# Really Messed Up Mysql, Not Starting After Migration



## jefferisp7 (Apr 1, 2015)

I've run into a problem here, and I'm not sure what to do. I migrated a Yosemite Mac to a new Mac Pro. Apache turns on, but MySql does not with this error: The operation couldn’t be completed. (XAMPPErrorDomain error 1.) I didn't know if I need to reinstall MySql or upgrade it, or what this error means. I created the plist file as in the example and ran permissions, but that did not change the outcome. Going to websites in localhost, WordPress shows an error establishing db connection. I went to Github to install MySql and it went fine, but it does not work with Xampp and Desktop Server.
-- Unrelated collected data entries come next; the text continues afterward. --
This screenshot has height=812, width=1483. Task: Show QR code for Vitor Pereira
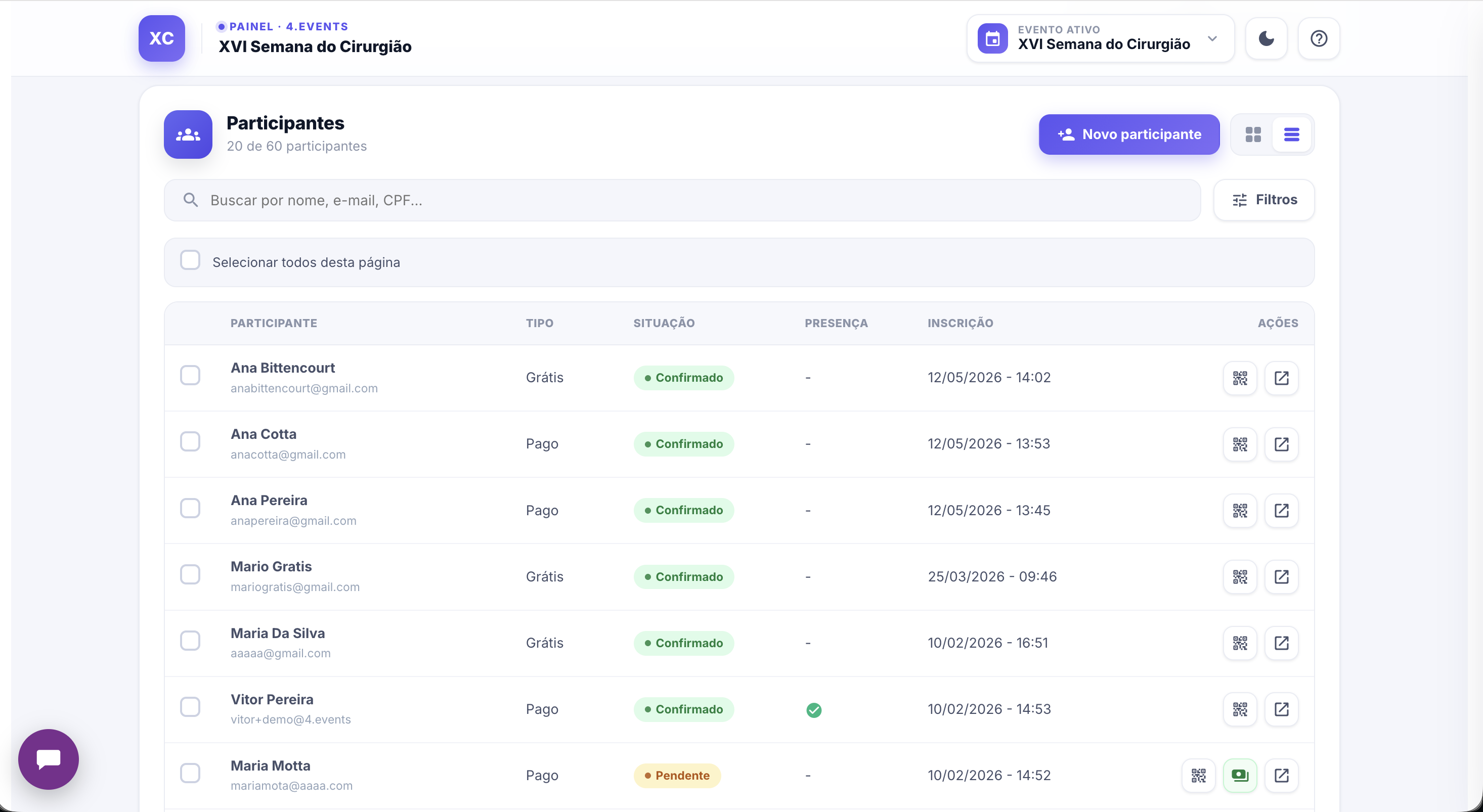1240,709
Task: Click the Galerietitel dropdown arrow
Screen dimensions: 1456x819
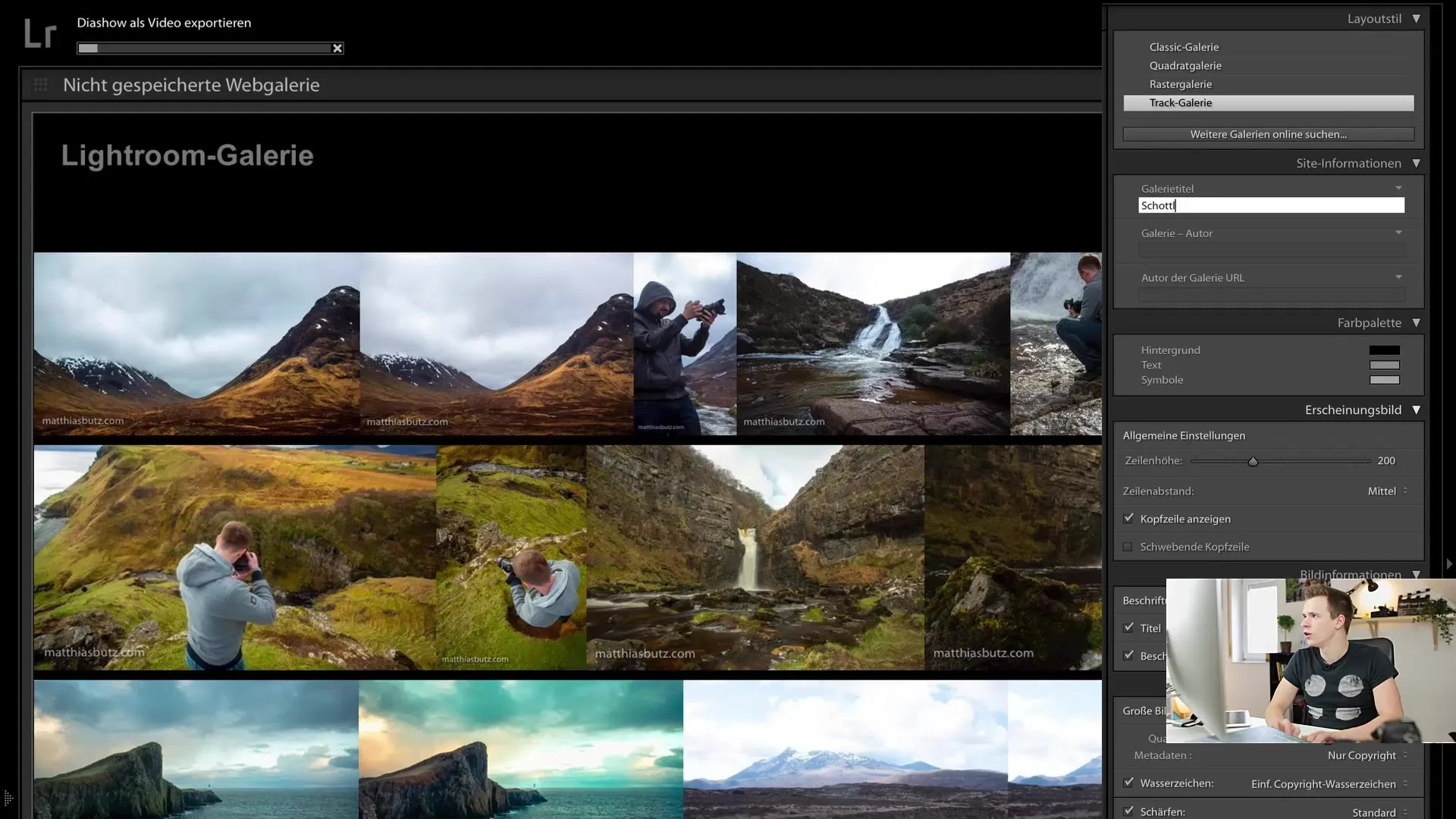Action: [1400, 188]
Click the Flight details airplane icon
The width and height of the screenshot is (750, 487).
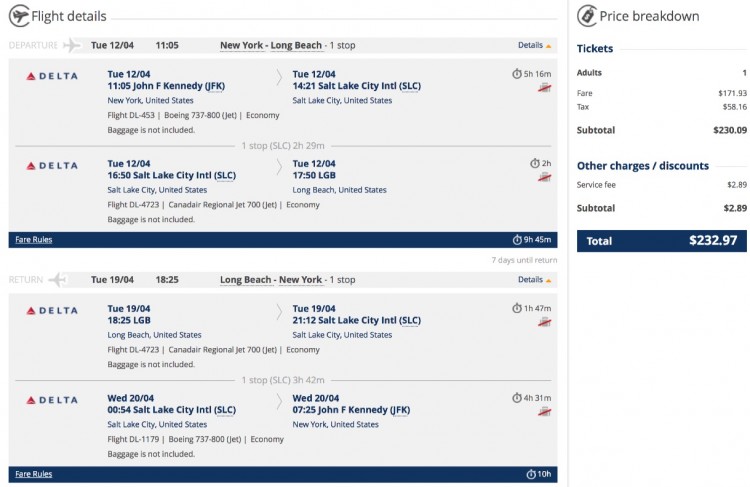coord(18,16)
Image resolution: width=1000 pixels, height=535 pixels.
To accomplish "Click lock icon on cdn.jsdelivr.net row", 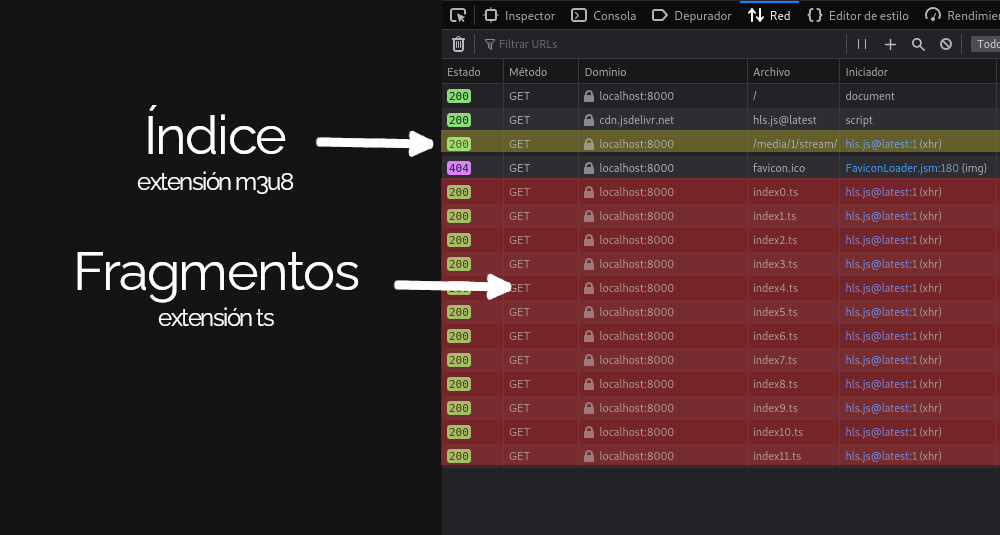I will pyautogui.click(x=589, y=120).
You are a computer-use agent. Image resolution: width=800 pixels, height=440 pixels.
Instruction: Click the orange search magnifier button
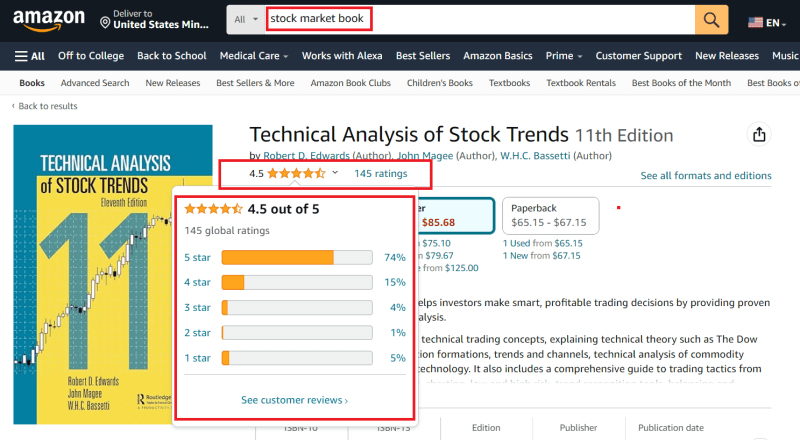(x=711, y=20)
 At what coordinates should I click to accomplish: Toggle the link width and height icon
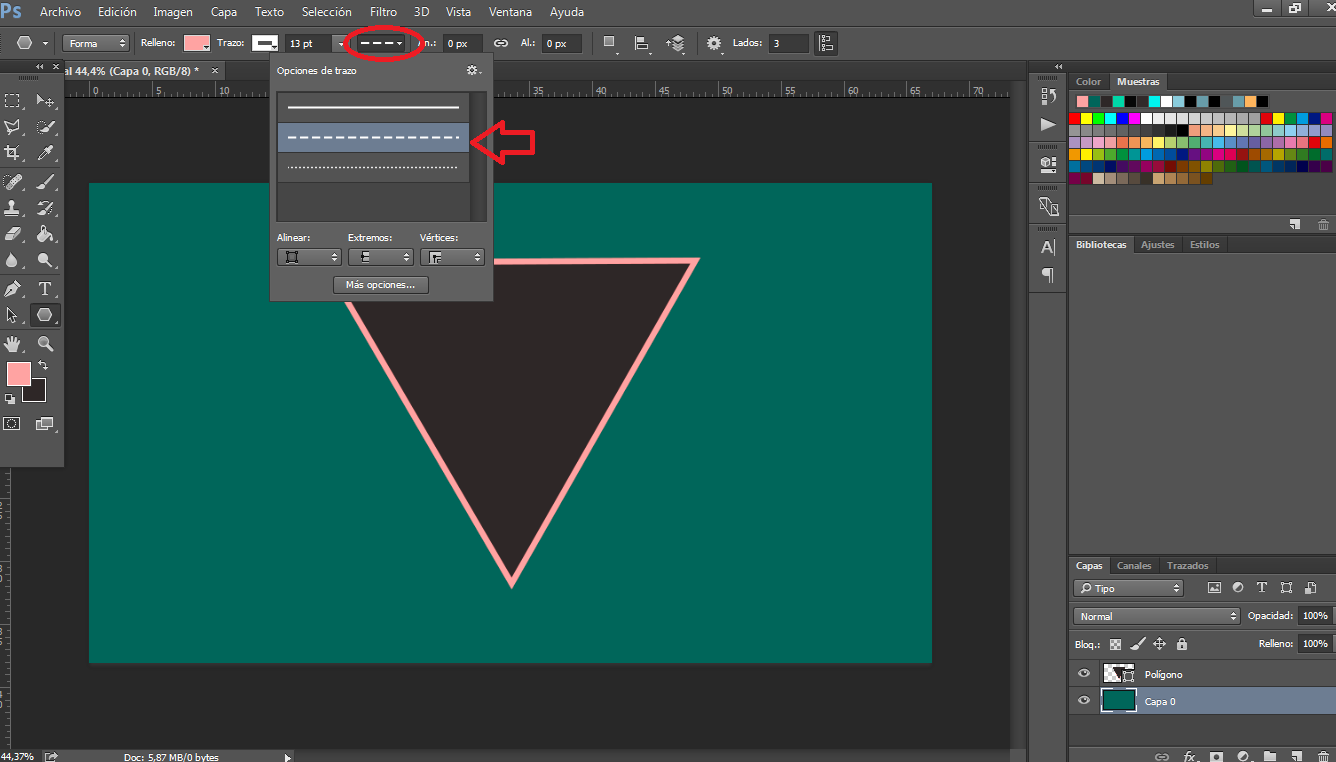click(501, 43)
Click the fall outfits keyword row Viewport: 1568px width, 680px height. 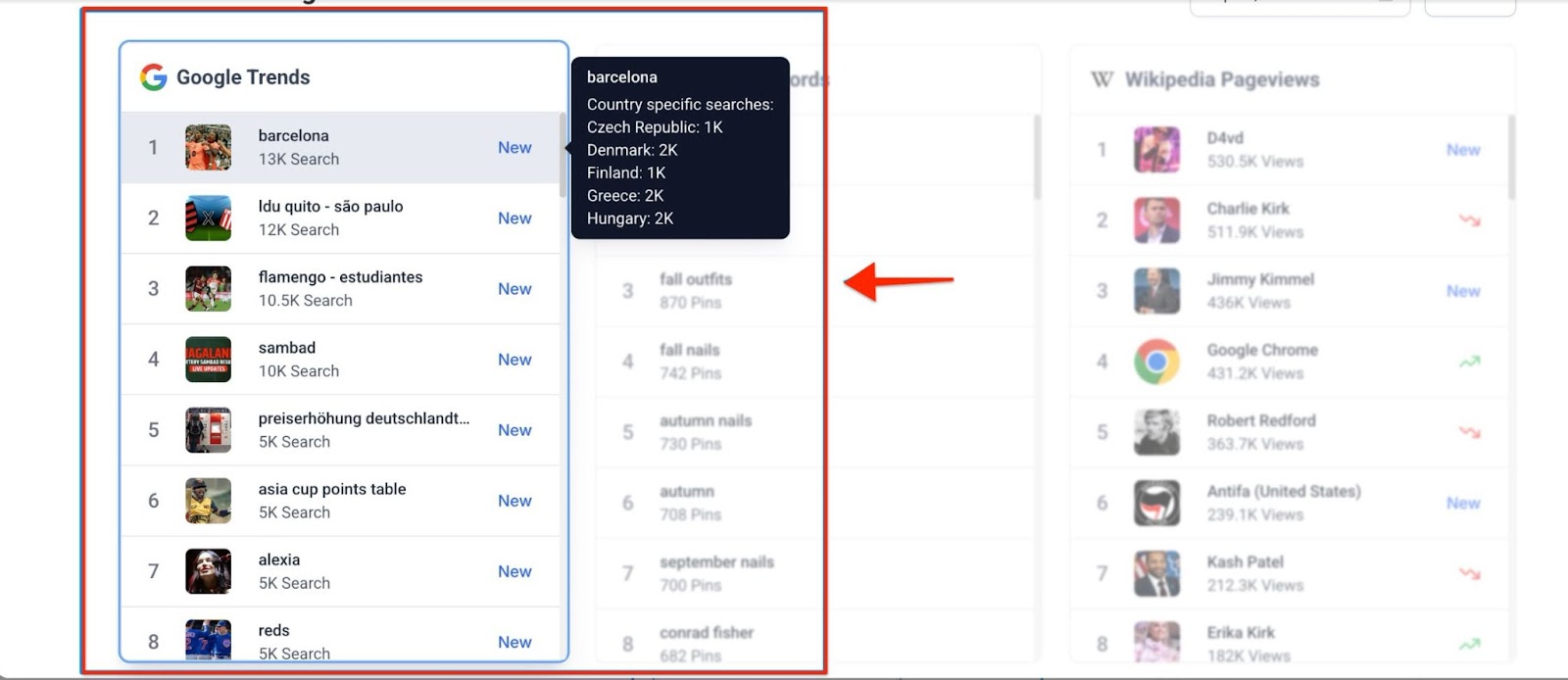click(x=696, y=290)
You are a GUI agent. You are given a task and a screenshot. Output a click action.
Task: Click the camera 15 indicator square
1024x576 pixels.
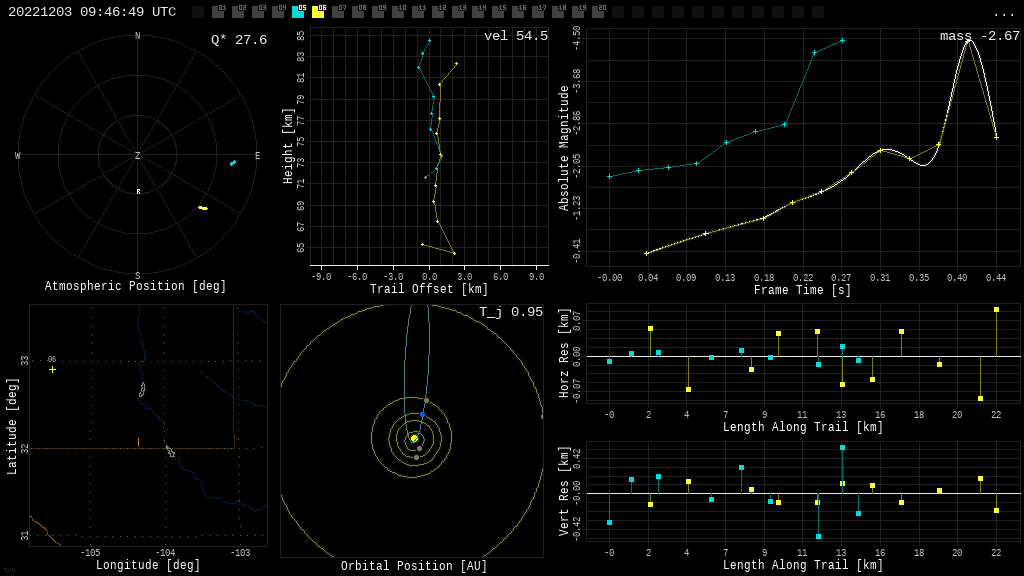pyautogui.click(x=498, y=12)
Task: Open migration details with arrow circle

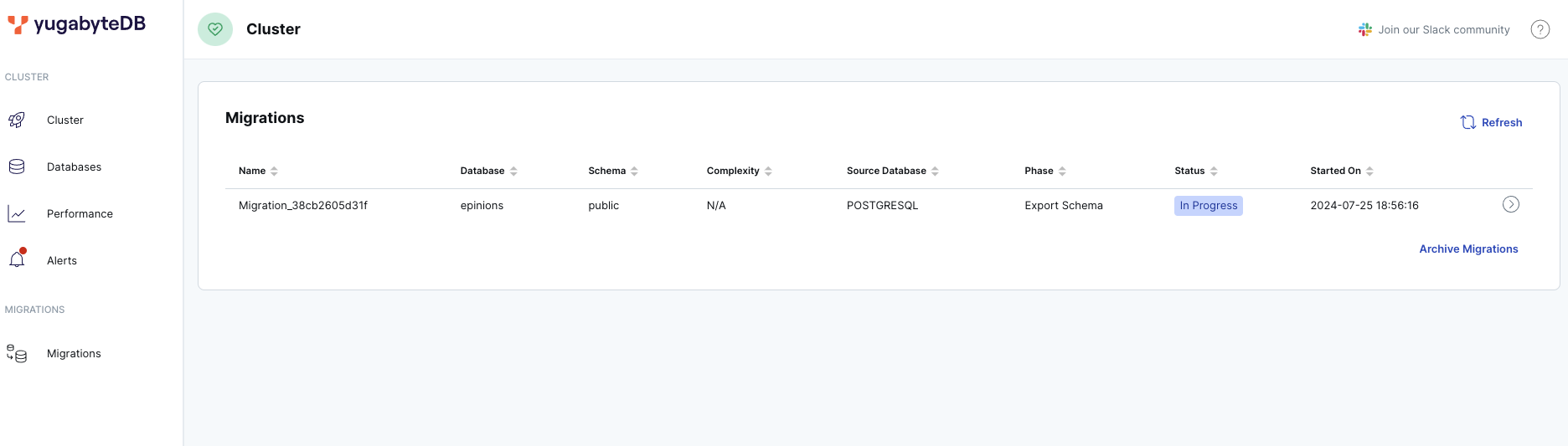Action: (1510, 205)
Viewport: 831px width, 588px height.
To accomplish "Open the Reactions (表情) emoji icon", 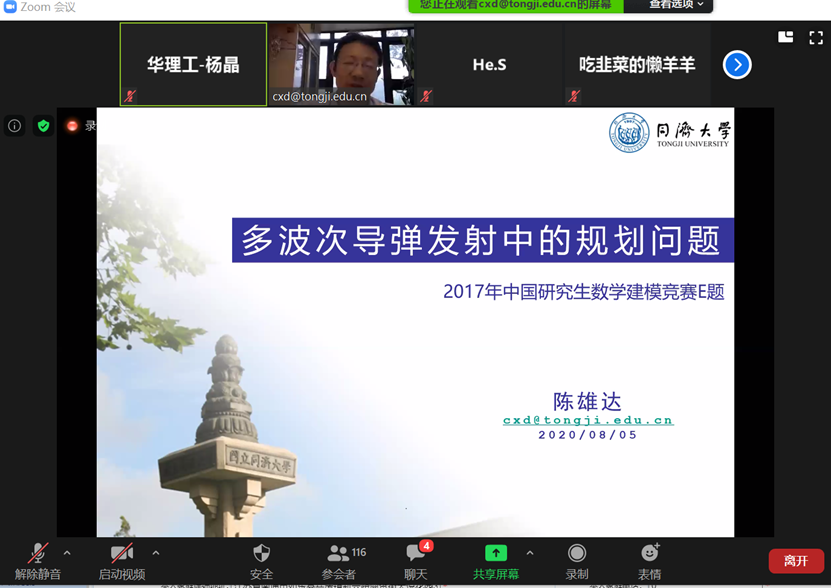I will pos(650,554).
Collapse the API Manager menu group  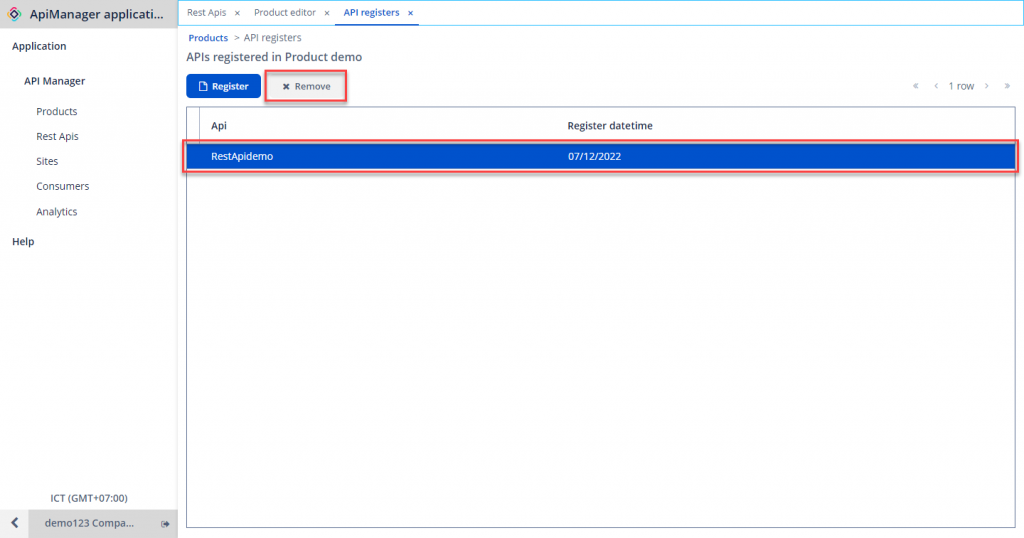(x=55, y=81)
I chose to NOT start MySql when I rebooted, but apparently the Github version started anyway (and I cannot find a way to turn it off!) Now when I try to start MySql from Xampp, it says another version is already running.
However, my pref pane in sys prefs says MySql is off and it will not start. 

Apparently something is really corrupted. XAMPP will now also not start Apache, saying I need to turn off file sharing, but Apache may already be running since my localhost says It Works! MySql though is not. 

When I ask for version number in terminal I get this response: 

mysqladmin: connect to server at 'localhost' failed error: 'Can't connect to local MySQL server through socket '/tmp/mysql.sock' (2)' Check that mysqld is running and that the socket: '/tmp/mysql.sock' exists!

HOWEVER, when I went to /var/ and temp I found an alias for mysql.sock, BUT it was not connected to an original file... Now that file does not exist anywhere on my computer. 

Maybe I need to remove MySql entirely (if it is even there) and reinstall it.


----------